Purcell v. Kaplan

Dye, J.

This article 78 proceeding was brought by this petitioner in behalf of himself and others similarly situated for an order in the nature of mandamus directing the defendants to *255classify the incumbents of certain named positions (Director of Miscellaneous Taxes, Director of Corporation Tax, Director of Income Tax, Director of Motor Vehicle Inspection, and Confidential Investigator) to which they were appointed to fill vacancies, on a permanent basis after April 1, 1959, as being employed on a temporary basis in the exempt class pending an appointment, in accordance with the Civil Service Law and Rules; to conduct appropriate examinations for such positions, and upon establishment of eligible lists to forthwith terminate the services of such incumbents and proceed to fill the positions from the eligible lists.

The petitioner’s situation illustrates the problem. On and prior to July 30,1959 he held the exempt position entitled Director of Miscellaneous Taxes. On that date he was removed, and simultaneously another was appointed temporarily to fill the vacancy thus created.

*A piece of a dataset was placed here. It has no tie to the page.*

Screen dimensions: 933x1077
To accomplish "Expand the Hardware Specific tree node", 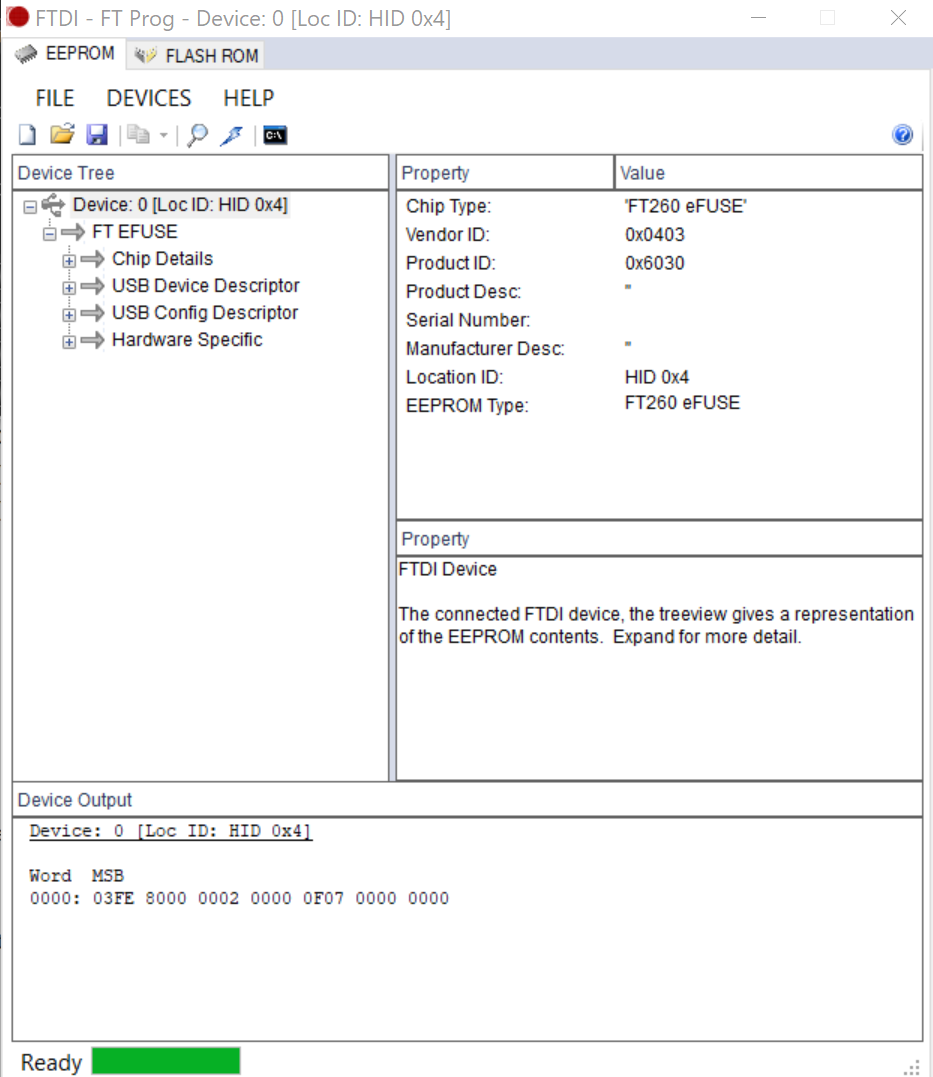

Thereafter the commission conducted a study to evaluate the exempt position of Director of Miscellaneous Taxes, following which and on October 22, 1959 it adopted Resolution No. 136, subject to the approval of the Governor, recommending that certain exempt positions, including those here involved, be reclassified to the competitive class, and “ approved the filling of these positions in the exempt class under the present titles” (Civil Service Law, § 6). The positions were then filled by permanent appointment of the temporary incumbents. The Governor was then notified of the action with the statement that ‘ ‘ the present incumbents of the positions will * * * acquire status ”. The Governor gave his approval January 12, 1960 and Resolution No. 136 became effective February 4, 1960 upon being filed in the office of the Secretary of State (Civil Service Law, § 6, subd. 1; Matter of Weeks v. Kraft, 147 App. Div. 403, appeal dsmd. 205 N. Y. 585).

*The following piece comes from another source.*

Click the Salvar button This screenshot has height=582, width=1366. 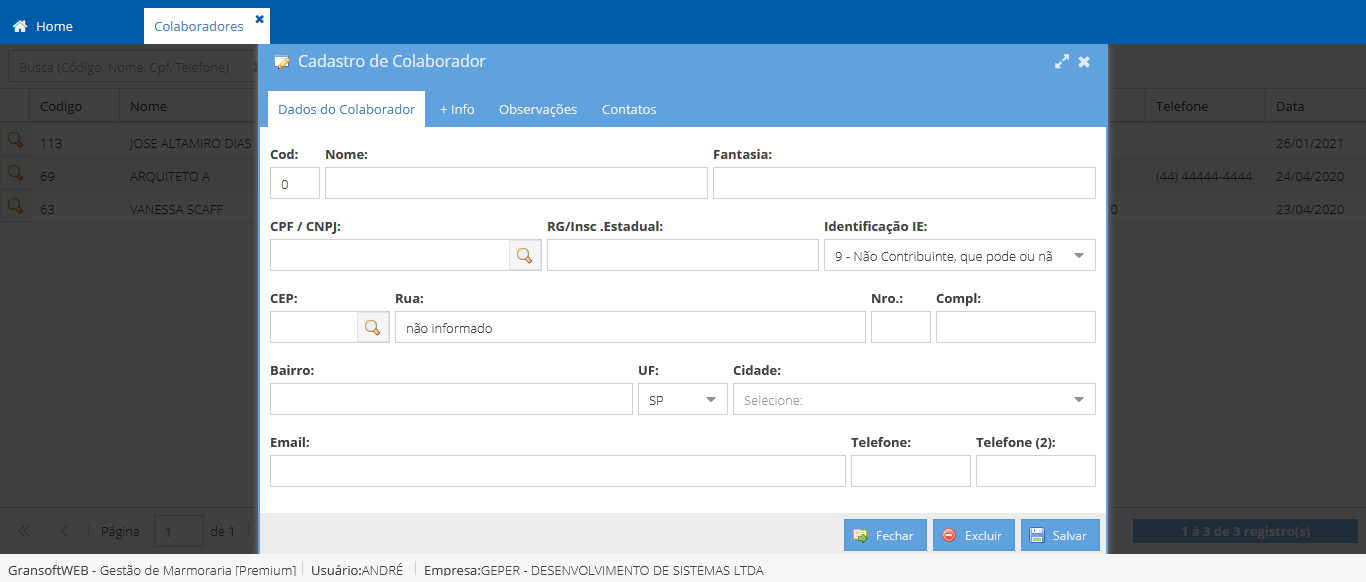1060,535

The petitioner contends that, when the defendants made permanent the appointments of the temporary incumbents of the exempt class positions, recommended for reclassification with competitive class, they violated the provisions of the Civil Service Law (§ 41, subd. 2, as amd. by L. 1958, ch. 790, eff. April 1, 1959) which, in pertinent part, provides: Upon the occurrence of a vacancy in any position in the exempt class ” the State Civil Service Commission shall study and evaluate such position *256and, within four months after the occurrence of such vacancy, shall determine whether such position, as then constituted, is properly classified in the exempt class. Pending such determination, said position shall not be filled except on a temporary, basis ”.

Here, under the undisputed fact pattern, the commission not only made the study and evaluation of the exempt position but made its recommendation to reclassify the position within four months after the occurrence of a vacancy.

As we read the plain statutory language, the limitation on the temporary filling of the vacancy was ‘ ‘ Pending such determination ”. The resolution recommending reclassification did not of itself accomplish any change, and could not until made effective by the approval of the Governor.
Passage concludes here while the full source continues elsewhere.